The Cromwellian Protectorate came to an end in 1660 with the Restoration of the Monarchy. Charles II granted the EIC with a new charter the following year, which significantly extended its powers. It was thereafter authorised to govern its own settlements, raise armed forces to protect its trade, to mint its own coins, and arrest interlopers. On the other hand, Charles replaced the Guinea Company with his own Royal Adventurers into Africa company, thus ending the East India’s short involvement on that continent.
The competition for trading bases in Asia and specific produce such as nutmeg and mace was fierce and often bloody. The Dutch VOC were better-organised, with superior fleets, and ruthless. In 1682 they finally expelled the East India Company from the Spice Islands. Instead, the English focussed their attention on India and its textiles. One of the Company’s trading stations was established at Bombay (Mumbai) on the west coast of the Indian sub-continent. It had been transferred to Charles II in 1661 as part of the dowry of Catherine of Braganza (as was Tangier in Morocco) by the Portuguese who had originally established the port but found it increasing difficult to defend. Bombay was rented to a reluctant East India Company in 1667 for £10 per year. In time it proved extremely beneficial and also acted as a model for subsequent colonisation. In the 1690s another base was established at the commercial centre of Calcutta on the prosperous Bengali coast of India and the area was soon providing over half the Company’s imports from Asia.
By 1700 the East India Company was making twenty to thirty sailings per year to the Far East and was England’s largest corporation. The Indian subcontinent accounted for substantially more than 20 percent of the world’s gross domestic production, compared with less than two percent by Britain. The Bengal region in the north-east was the richest part of the Mughal empire. Its weavers had for centuries efficiently produced a vast range of the finest textiles in silk and cotton. These colourful products, such as muslin, calico, chintz, dungaree and gingham, became the East India’s primary imports into England. Business boomed and in the early 18th century East India-imported calico overtook native British wool as the most popular textile in English homes. This was to the great detriment of the local weaving industry, leading in 1697 to riots by London’s textile workers and assaults on the property of the Company and its directors. Two decades later there were attacks on London’s streets on women wearing calico. The government’s response was to restrict its importation and ban the use of powered looms in Bengal.

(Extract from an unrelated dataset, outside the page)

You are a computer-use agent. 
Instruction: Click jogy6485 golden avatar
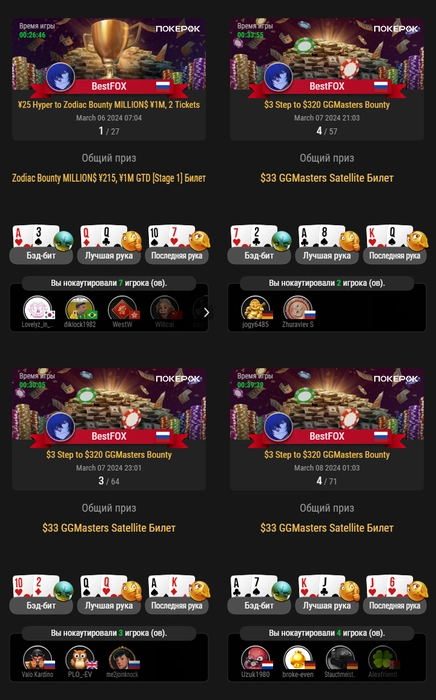(x=255, y=308)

Between 1699 and 1774 the East India Company’s business increased to as much as 15 percent of total annual imports into Britain, its taxes and other payments often keeping the British government solvent. From its headquarters in London instructions were sent around the world regarding what goods should be purchased and the price to be paid. Local Company governors in India were given autonomy as to how those purchases could be achieved.